◆ Текст для упражнения ◆
________________________

В этом — стиль Д.-У. Гриффита…

„Декорации создают атмосферу реальной действительности. Немногочисленные простые декорации, но с каким искусством, как продуманно они осуществлены! Нет ни красивостей, ни пышных и бесполезных ухищрений: художник переносит на экран самое жизнь. Он где хочет, как ему нравится, с несравненной и спокойной уверенностью окружает мир своих образов декорациями, доведенными до совершенства, в которых для нас столько же правды, как в самой действительности..

________________________

◆ Исходные данные ◆

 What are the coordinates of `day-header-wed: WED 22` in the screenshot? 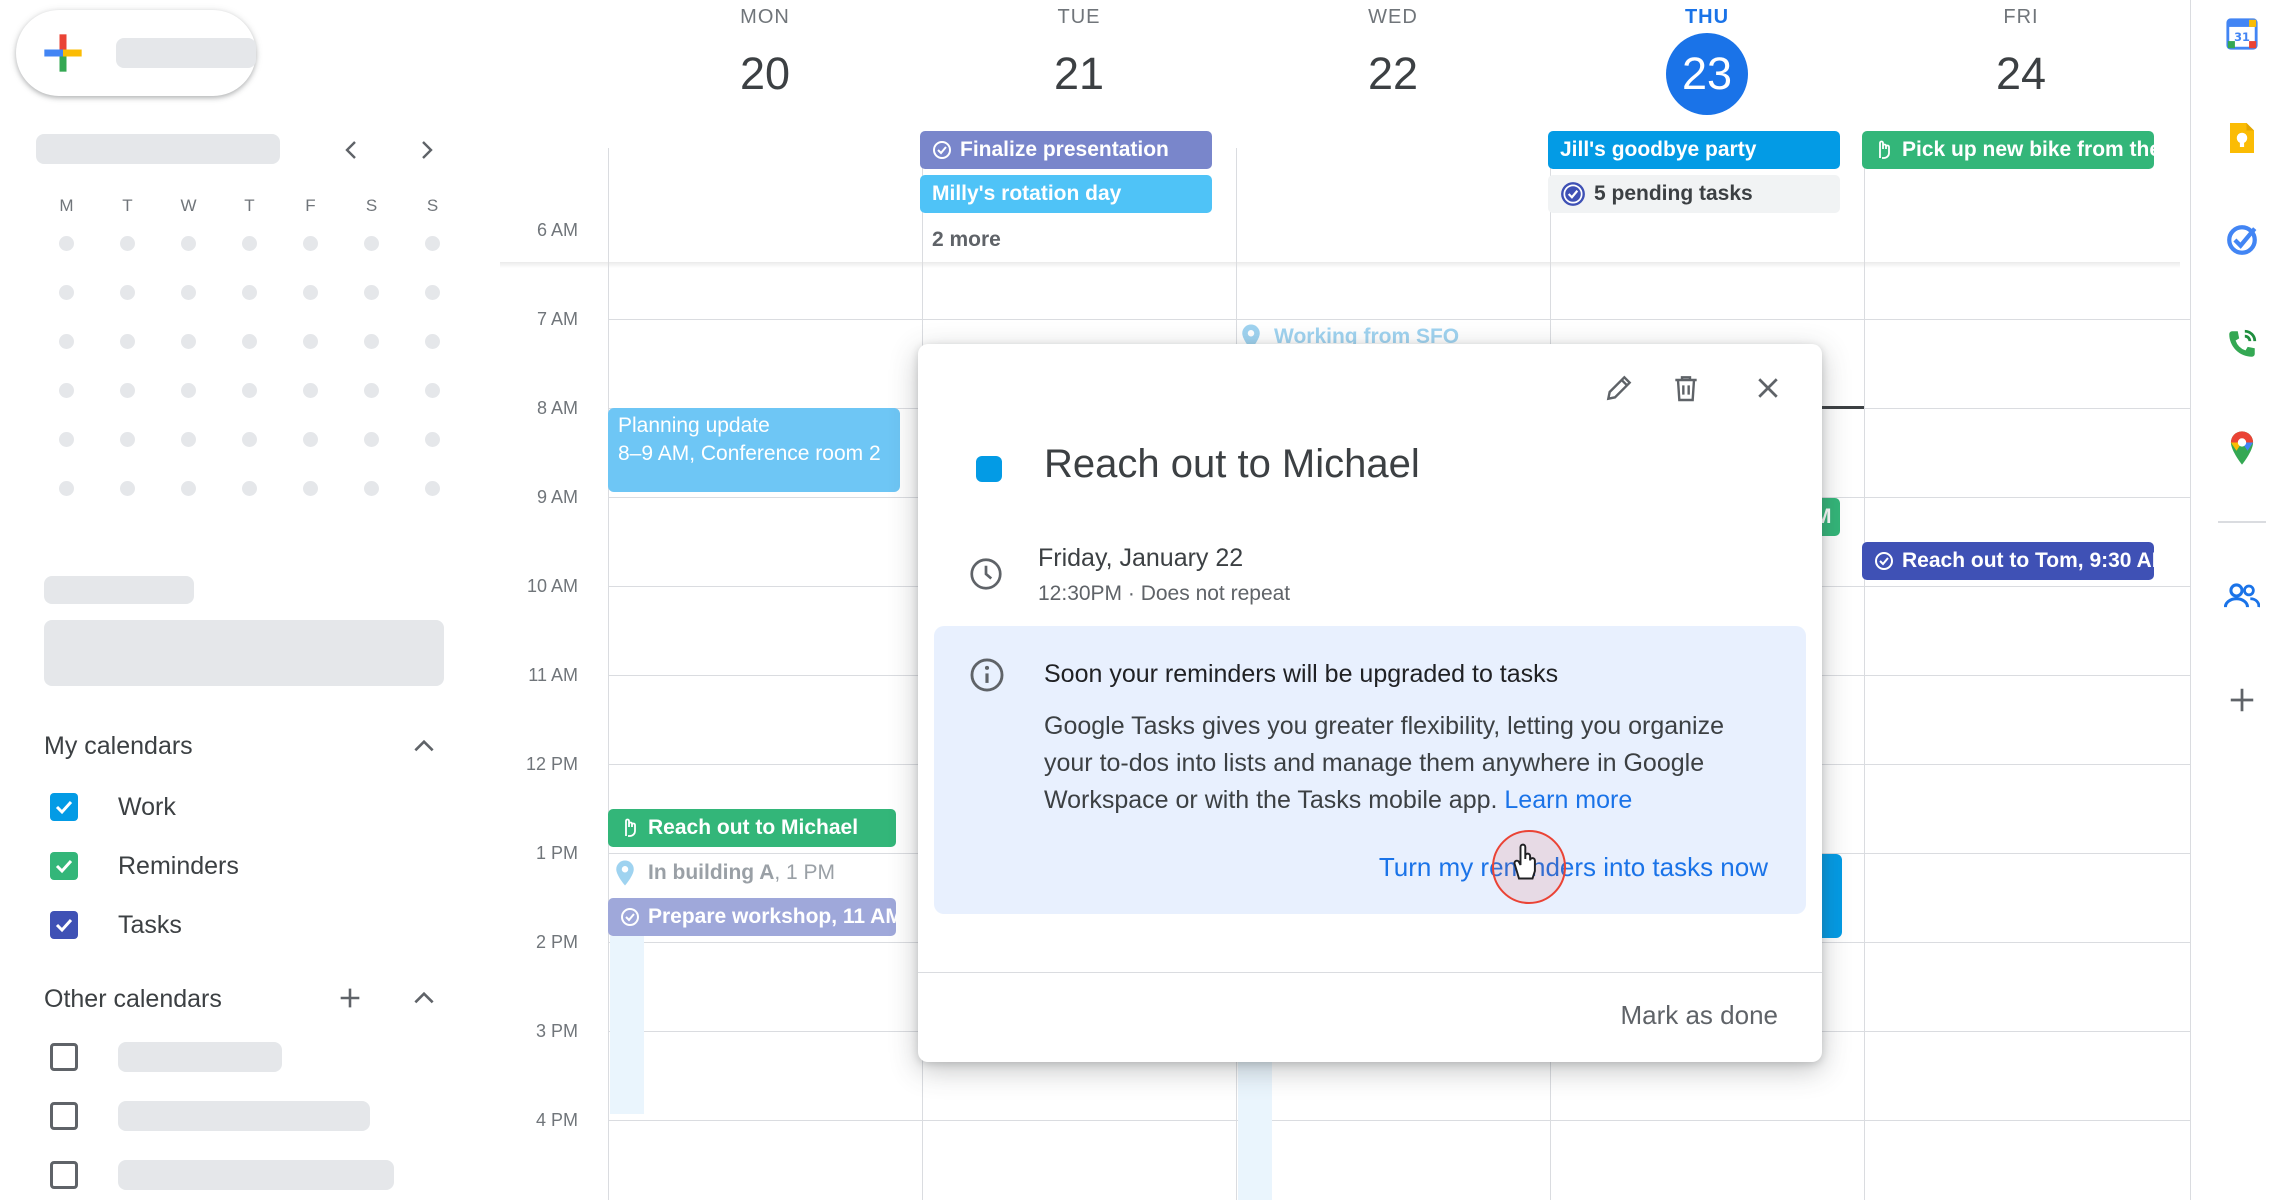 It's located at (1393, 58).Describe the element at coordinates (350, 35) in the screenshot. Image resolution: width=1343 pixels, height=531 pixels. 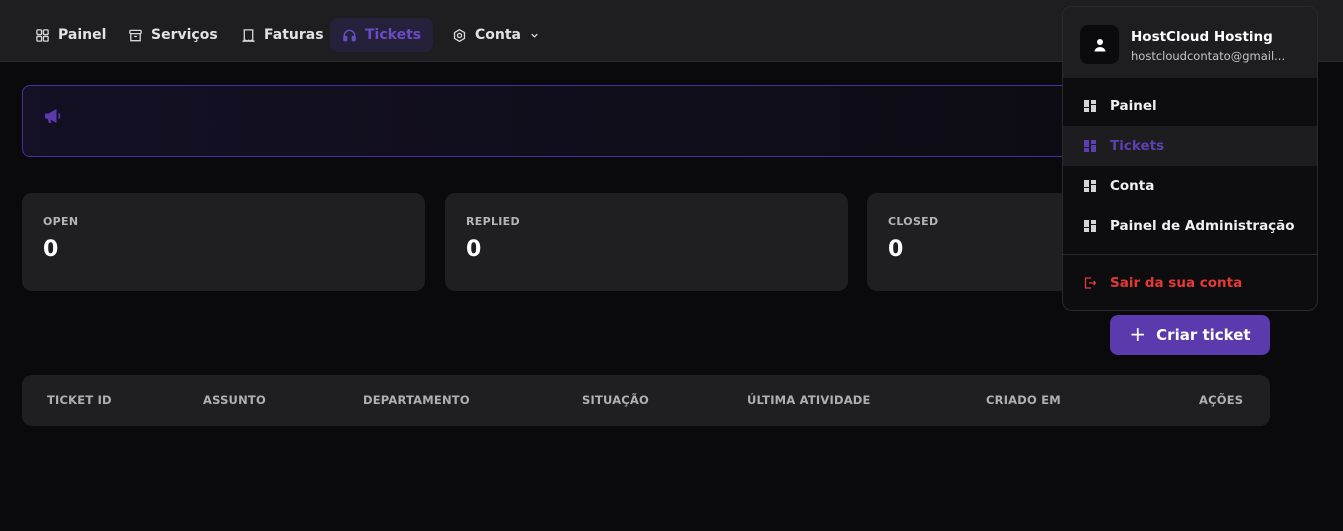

________________________

◆ Используя сведения ◆
A – Чего, согласно фрагменту о стиле Д.-У. Гриффита, нет в декорациях?
B – Приведите продолжение фрагмента о стиле Д.-У. Гриффита, начиная после его последнего предложения.

◆ Ответы по номерам ◆
A – В них нет ни красивостей, ни пышных и бесполезных ухищрений.

B –
„Окружает мир своих образов декорациями, доведенными до совершенства” — вот самый важный урок, извлеченный кинодеятелями Европы из фильма „Сломанные побеги”. Германия, в частности, усвоила этот урок и то, что композиция произведения должна быть продуманной и выразительной. Часто крайности в поисках выразительности, так же как и чрезмерная забота о композиции, переходят в искания экспрессионистского толка. Тяга к трем единствам, ограничение числа действующих лиц, главенствующая роль, отводимая декорациям и атмосфере, преувеличенное и почти символическое значение аксессуаров стали доминирующими чертами „камерного стиля” („Kammerspiel”), в котором Лупу Пик, Мурнау и Карл Майер объединили уроки, преподанные Гриффитом в „Сломанных побегах”[357], и метод Рейнгардта.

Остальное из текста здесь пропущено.